In the commercial sector, Belén hosts the La Ribera Shopping Center, has a well-developed hotel industry with major international chains such as the Marriott Hotel, the Ramada Herradura Hotel, the Double Tree by Hilton Cariari Hotel, and the Cariari Country Club is also located in Belén. Recently, a Hard Rock Café, the first of its kind in Costa Rica, was opened in the La Asunción district.

The Ojo de Agua recreational center is located in the La Ribera district, with the boundary between the cantons of Belén and Alajuela passing over Ojo de Agua. However, the spring, pools, and most of the center are on the Belén side, so the Municipality of Belén is responsible for providing services. The Club Campestre Español is another recreational center located in the La Ribera district.

Belén is home to the central headquarters of the Mormons, with their temple located in the La Ribera district, while in the La Asunción district there is a grotto in honor of the Virgin of Lourdes next to a Franciscan convent.

The canton borders the central canton of Heredia to the east, the canton of Flores to the northeast, the cantons of Santa Ana, Escazú, and San José (all three belonging to the province of San José) to the south, and the district of San Rafael de Alajuela to the west. The Virilla, Segundo, Bermúdez, and Quebrada Seca rivers flow through the canton; the first two also mark the cantonal and provincial boundary with the provinces of San José and Alajuela, respectively.

== Geography ==
Belén has an area of 12.15 km2 and a mean elevation of metres.

The area is well known locally for its inland chalk cliffs.

== Districts ==
The canton of Belén is subdivided into the following districts:

Districts of the Belén Canton
#: District; Area (km^{2}); Elevation; Population (2011)
1: San Antonio; 3.56; 912 m; 10,884
2: La Ribera; 4.26; 953 m; 6,724
3: La Asunción; 4.57; 945 m; 6,584

== Demographics ==

For the year 2022, the canton of Belén has an estimated population of 26,853 inhabitants. According to the last census conducted in 2011, the canton of Belén had a population of 21,633 inhabitants.

According to the 2011 National Census, the population of the canton was 21,633 inhabitants, of which 12.0% were born abroad. The same census highlights that there were 6,011 occupied homes, of which 82.5% were in good condition, and 2.9% of the homes had overcrowding issues. All of its inhabitants lived in urban areas.

Among other data, the literacy rate in the canton is 99.0%, with an average schooling of 10.3 years.

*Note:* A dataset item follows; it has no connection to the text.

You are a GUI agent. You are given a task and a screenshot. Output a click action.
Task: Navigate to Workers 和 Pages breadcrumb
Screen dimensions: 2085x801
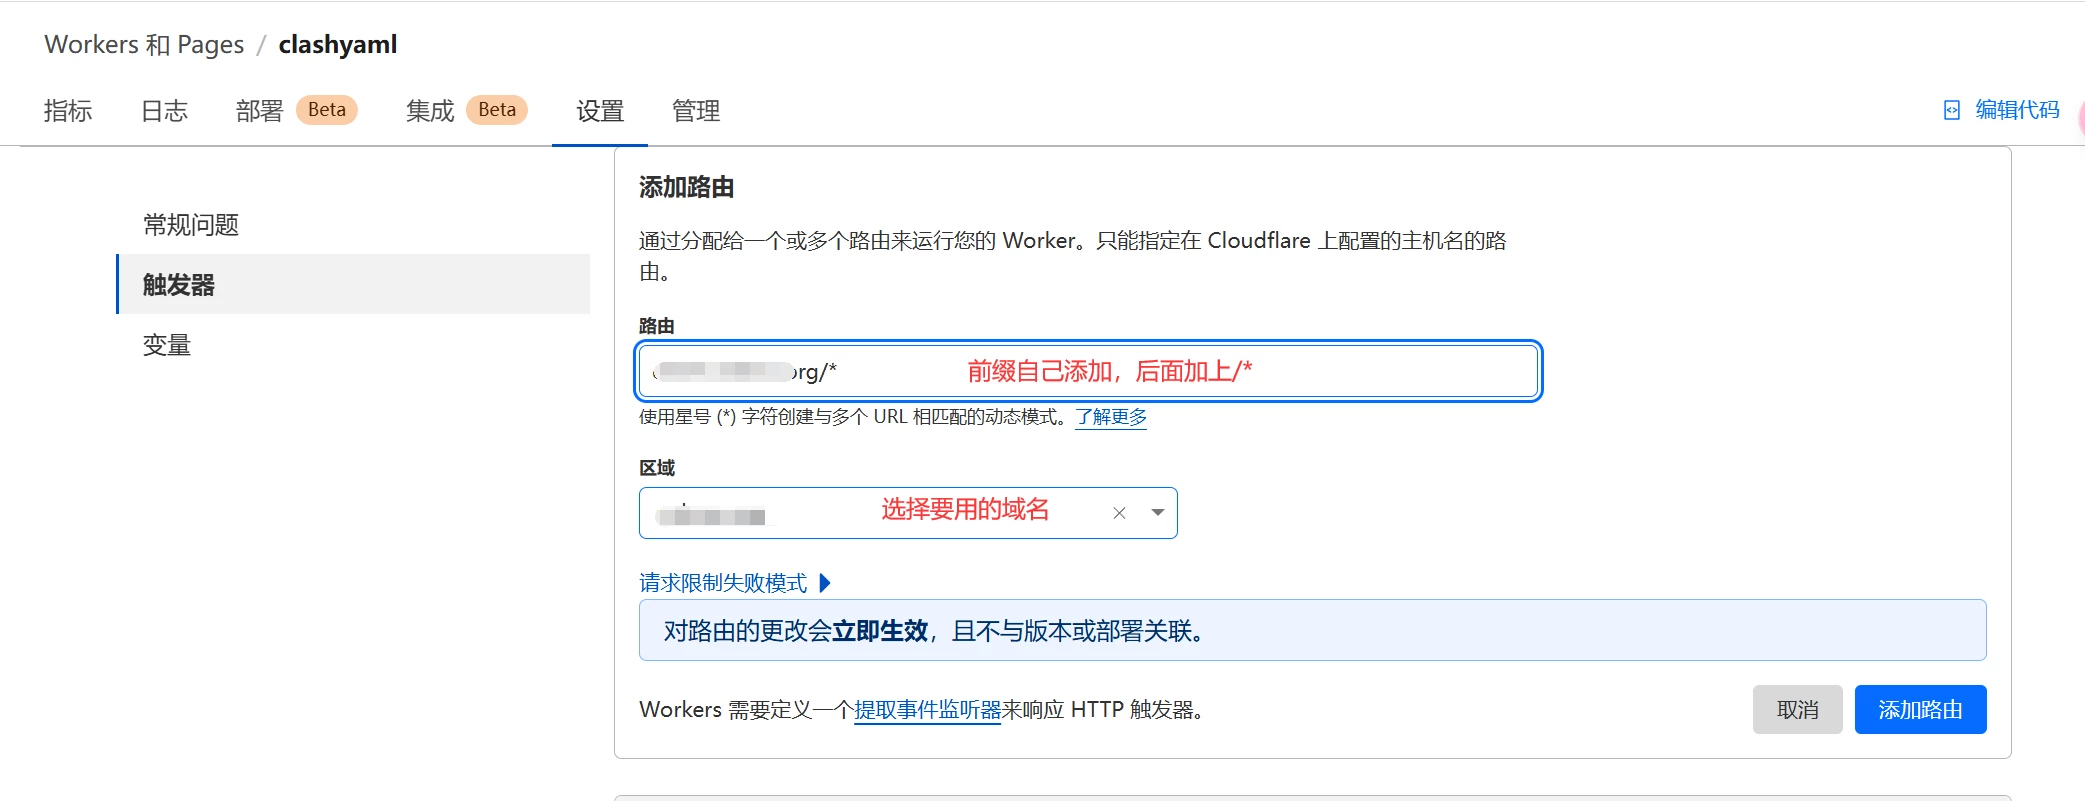pos(144,45)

The same census details that the economically active population is distributed as follows:

- Primary Sector: 2.8%

- Secondary Sector: 26.0%

- Tertiary Sector: 71.2%

== Transportation ==
The compact canton is on the western side of the General Cañas Highway midway between the national capital city of San José and the Juan Santamaría International Airport.
=== Road transportation ===
The canton is covered by the following road routes:

- National Route 1
- National Route 3
- National Route 111
- National Route 122
- National Route 129

=== Rail transportation ===
The Interurbano Line operated by Incofer goes through this canton.

==Education==

The American International School of Costa Rica is located in Cariari, La Asunción District, Belén.